It's quite common to use the same transducer to transmit and receive but it's also common to use different transducers. It is this latter case that is shown in the next two visualized images.The signal from the receiver has been displayed on an oscilloscope and this is superimposed on the field of view of the receiver (a hydrophone) and the ultrasonic waves. The image is synchronised with the oscilloscope - using the time when the stroboscope light is flashed (an event lasting 30 ns) as the trigger source. The oscilloscope is set-up so that the trigger event is towards the left hand side of the screen but not the left-most point.
As in the earlier example we can see the power of this mode of synchronisation: waves seen to be touching the hydrophone are positioned close to or at the trigger point. Observe that in this case the time for the waves to travel through some opaque surface layer of the transducer appears as a delay in the signal a the trigger point. Clearly, there is scope to perform some reverse engineering on the competition's trandsucers without opening them up!

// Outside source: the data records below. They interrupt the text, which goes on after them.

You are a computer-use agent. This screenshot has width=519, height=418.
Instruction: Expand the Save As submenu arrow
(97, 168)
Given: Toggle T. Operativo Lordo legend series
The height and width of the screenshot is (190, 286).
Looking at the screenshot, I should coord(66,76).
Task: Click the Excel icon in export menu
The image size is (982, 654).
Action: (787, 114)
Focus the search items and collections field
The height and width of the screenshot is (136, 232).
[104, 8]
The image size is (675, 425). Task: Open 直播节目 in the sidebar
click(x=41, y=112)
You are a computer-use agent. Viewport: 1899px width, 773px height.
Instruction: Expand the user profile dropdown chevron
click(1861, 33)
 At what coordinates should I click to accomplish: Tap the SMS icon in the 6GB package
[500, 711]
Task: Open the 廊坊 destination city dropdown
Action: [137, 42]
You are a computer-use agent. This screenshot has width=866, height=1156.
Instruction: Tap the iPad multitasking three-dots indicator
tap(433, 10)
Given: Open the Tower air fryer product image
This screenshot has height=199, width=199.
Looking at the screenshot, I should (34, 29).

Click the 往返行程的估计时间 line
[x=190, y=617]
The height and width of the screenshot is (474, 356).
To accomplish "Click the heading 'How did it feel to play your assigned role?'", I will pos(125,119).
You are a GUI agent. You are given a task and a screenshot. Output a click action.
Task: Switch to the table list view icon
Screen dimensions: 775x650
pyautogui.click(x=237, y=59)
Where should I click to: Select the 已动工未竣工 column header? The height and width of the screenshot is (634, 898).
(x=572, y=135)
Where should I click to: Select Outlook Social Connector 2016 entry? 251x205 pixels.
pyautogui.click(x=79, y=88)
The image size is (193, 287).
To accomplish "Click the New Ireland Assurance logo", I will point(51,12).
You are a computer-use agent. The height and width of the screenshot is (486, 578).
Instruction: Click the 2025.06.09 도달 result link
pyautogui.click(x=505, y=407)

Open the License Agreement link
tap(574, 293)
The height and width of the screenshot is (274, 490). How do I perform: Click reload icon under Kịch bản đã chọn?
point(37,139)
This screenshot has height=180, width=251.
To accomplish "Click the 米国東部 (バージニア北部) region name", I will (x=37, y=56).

At Cambridge Ultrasonics we term this mode of synchronised use of the visualization system and an oscilloscope (or PC with data capture) as "watching the signals enter the transducer". By adjusting the position of the waves in relation to the hydrophone it's possible to label each wavelet as coming from a particular source: main reflected pulse, first reverberation in the reflecting plate, second reverberation, unwanted reflection from the side of the water tank, reflection from the water surface, internal reverberation in the oil between the transducer and its housing assembly, reverberation from the wall of the housing, etc...This can of information is absolutely invaluable for the mechanical debugging of transducers - trying to devise signal processing algorithms to overcome mechanical design problems is a waste of time and money! With visualization both mechanical debugging and signal processing development can proceed very much faster.